Input data
• • • • • • •

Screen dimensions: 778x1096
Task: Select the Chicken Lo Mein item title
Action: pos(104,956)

• • • • • • •

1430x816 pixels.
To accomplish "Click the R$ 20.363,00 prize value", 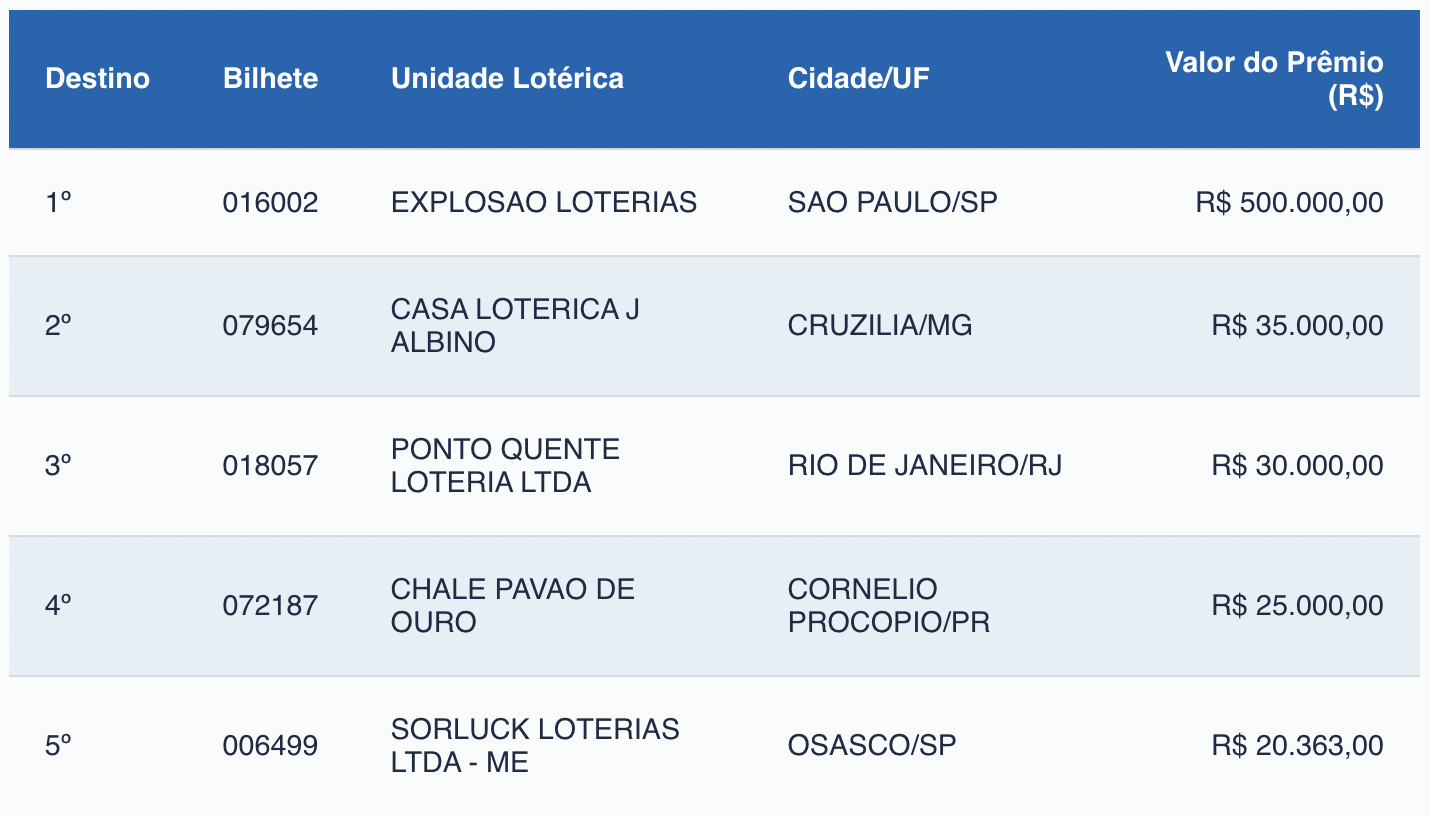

• • • • • • •

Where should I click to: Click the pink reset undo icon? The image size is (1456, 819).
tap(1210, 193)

• • • • • • •

Copy out word for word the span of entries that begins with the line containing "Screen dimensions: 778x1096" and ends with the line containing "Action: pos(104,956)", including both of those lines.

Task answer
Screen dimensions: 778x1096
Task: Select the Chicken Lo Mein item title
Action: pos(104,956)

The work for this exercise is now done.